# There are 4 cups of liquid. Three are water and one is poison. If you were to drink 3 of the 4 cups, what is the probability of being poisoned?

In Season 5 Episode 16 of Agents of Shield, one of the characters decides to prove she can’t die by pouring three glasses of water and one of poison; she then randomly drinks three of the four cups. I was wondering how to compute the probability of her drinking the one with poison.

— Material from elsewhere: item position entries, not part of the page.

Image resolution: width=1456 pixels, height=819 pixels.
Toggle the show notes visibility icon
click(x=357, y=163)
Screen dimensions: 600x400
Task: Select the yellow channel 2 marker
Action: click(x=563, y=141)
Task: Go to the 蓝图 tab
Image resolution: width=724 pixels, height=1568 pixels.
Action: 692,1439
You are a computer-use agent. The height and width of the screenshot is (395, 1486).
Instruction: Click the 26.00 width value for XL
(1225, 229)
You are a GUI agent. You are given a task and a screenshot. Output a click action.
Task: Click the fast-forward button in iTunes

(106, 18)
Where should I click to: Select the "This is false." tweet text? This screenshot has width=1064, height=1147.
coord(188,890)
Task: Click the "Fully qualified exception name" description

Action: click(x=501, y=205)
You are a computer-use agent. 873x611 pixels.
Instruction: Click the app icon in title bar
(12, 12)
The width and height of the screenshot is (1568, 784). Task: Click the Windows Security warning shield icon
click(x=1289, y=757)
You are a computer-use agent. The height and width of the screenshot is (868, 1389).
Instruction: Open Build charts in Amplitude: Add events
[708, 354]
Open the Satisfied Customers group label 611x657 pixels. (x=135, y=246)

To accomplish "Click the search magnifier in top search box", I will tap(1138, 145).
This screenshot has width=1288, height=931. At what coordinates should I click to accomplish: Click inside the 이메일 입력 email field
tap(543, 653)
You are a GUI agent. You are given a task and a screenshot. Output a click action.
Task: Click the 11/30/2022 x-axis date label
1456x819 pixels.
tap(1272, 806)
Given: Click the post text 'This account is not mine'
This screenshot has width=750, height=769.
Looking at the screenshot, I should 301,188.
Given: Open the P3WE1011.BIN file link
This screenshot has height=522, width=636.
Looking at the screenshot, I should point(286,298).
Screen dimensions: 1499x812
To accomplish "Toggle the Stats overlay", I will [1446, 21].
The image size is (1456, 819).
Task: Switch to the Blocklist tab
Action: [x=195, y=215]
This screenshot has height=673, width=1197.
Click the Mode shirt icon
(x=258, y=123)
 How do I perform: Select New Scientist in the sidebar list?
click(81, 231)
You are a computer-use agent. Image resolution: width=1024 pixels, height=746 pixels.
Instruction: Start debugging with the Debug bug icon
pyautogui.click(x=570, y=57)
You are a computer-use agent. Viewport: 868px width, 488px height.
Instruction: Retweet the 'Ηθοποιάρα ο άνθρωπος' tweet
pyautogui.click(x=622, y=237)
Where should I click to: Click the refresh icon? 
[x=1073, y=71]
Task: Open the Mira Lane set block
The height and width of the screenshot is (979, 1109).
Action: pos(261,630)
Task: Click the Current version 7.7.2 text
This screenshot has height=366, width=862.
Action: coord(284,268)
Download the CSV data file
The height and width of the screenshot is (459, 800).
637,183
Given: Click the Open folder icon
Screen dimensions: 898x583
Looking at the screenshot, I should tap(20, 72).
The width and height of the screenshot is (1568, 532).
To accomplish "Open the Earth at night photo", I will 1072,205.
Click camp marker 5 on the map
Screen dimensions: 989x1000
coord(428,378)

I thought to label the four cups $\alpha, \beta, \gamma, \delta$ with events

• $A = \{\alpha \text{ is water}\}, \ a = \{\alpha \text{ is poison}\}$
• $B = \{\beta \text{ is water}\},\ b = \{\beta \text{ is poison}\}$
• $C = \{\gamma \text{ is water}\},\ c = \{\gamma \text{ is poison}\}$
• $D = \{\delta \text{ is water}\},\ d = \{\delta \text{ is poison}\}$

If she were to drink in order, then I would calculate $P(a) = {1}/{4}$.
Next Next $P(c|A \cap B)$, which I’m not completely sure how to calculate.

My doubt is that I shouldn’t order the cups because that assumes $\delta$ is the poisoned cup. I am also unsure how I would calculate the conditional probabilities (I know about Bayes theorem, I mean more what numbers to put in the particular case). Thank you for you help.